2. Appointment in Crime Alley
Everyone under the sun knows Batman's origin story. "Batman: The Animated Series" never explicitly showed young Bruce Wayne's parents being killed (nor did it need to), but it would've been a challenge to make a Batman series and never discuss the shadow of tragedy cast over the hero's life. Indeed, one of actor Kevin Conroy's greatest moments playing Batman was when Bruce spoke before his parents' grave in the film "Mask of the Phantasm," which was spun off of "The Animated Series."

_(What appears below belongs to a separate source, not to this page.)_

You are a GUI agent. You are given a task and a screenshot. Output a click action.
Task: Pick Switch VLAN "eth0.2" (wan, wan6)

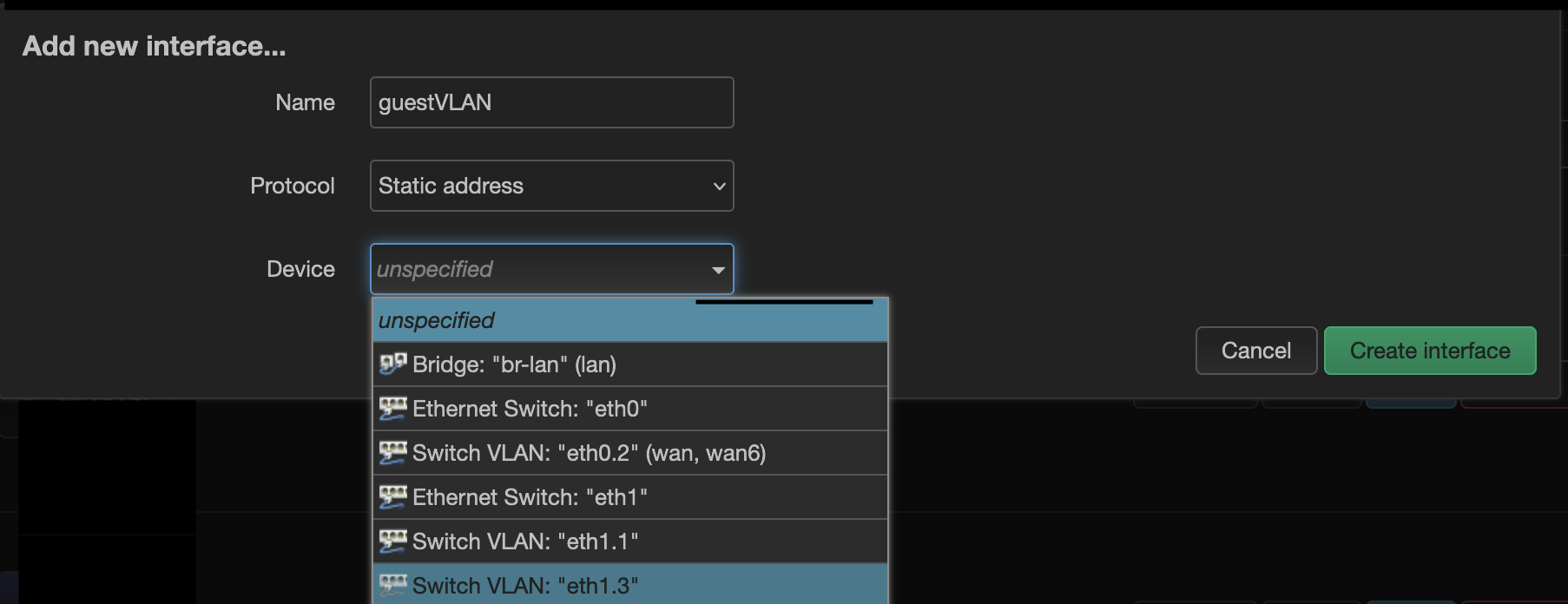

In the series itself, the episode that deals most with Bruce's backstory is "Appointment in Crime Alley." Batman visits the neighborhood where his parents died on the anniversary of the murder (the final shot of the episode is him placing two roses in the alley). All is not well in Crime Alley, though, because crooked businessman Roland Daggett is planning to firebomb the neighborhood — driving out the current inhabitants so he can redevelop it for pennies on the dollar.
Themes of urban decay are common in noir (see Jules Dassin's 1948 procedural "The Naked City," shot on sight in New York City instead of Hollywood sound stages). The lack of any colorful supervillains in this episode — instead, just a typical rotten landlord like Daggett — makes Crime Alley feel more like a neighborhood with real problems.
1. It's Never Too Late
"Angels With Dirty Faces" is a 1938 gangster picture, starring James Cagney as Rocky Sullivan, a delinquent turned gangster, and Pat O'Brien as Father Jerry Connolly, his childhood friend who became a priest instead of a criminal (but if Rocky had been the one who ran faster from the police, their fates could've easily swapped).
"Batman: The Animated Series" homages "Angels With Dirty Faces" in "It's Never Too Late," one of the series' most mature episodes which also features a gangster and a priest. The focus of the episode is aging Gotham City crime boss Arnold Stromwell, who's realizing that the criminal life he's built hasn't been worth it. He's surrounded by rivals who want him dead and he's estranged from his family (as Batman shows him, his missing son has become an addict, a casualty of Stromwell's own drug racketeering).
The episode features sepia-colored flashbacks depicting a young Stromwell and his brother Michael, who lost his leg saving Arnold from an onrushing train. In the present, a guilty Arnold keeps his distance from Michael, now a priest, but the younger Stromwell saves his brother's soul (after some pushing from Batman too). The episode's title is only a fraction of the episode's message — it's never too late to change — and the result is a happier ending than most noir pictures (but an earned one, not a forced Hays Code happy ending).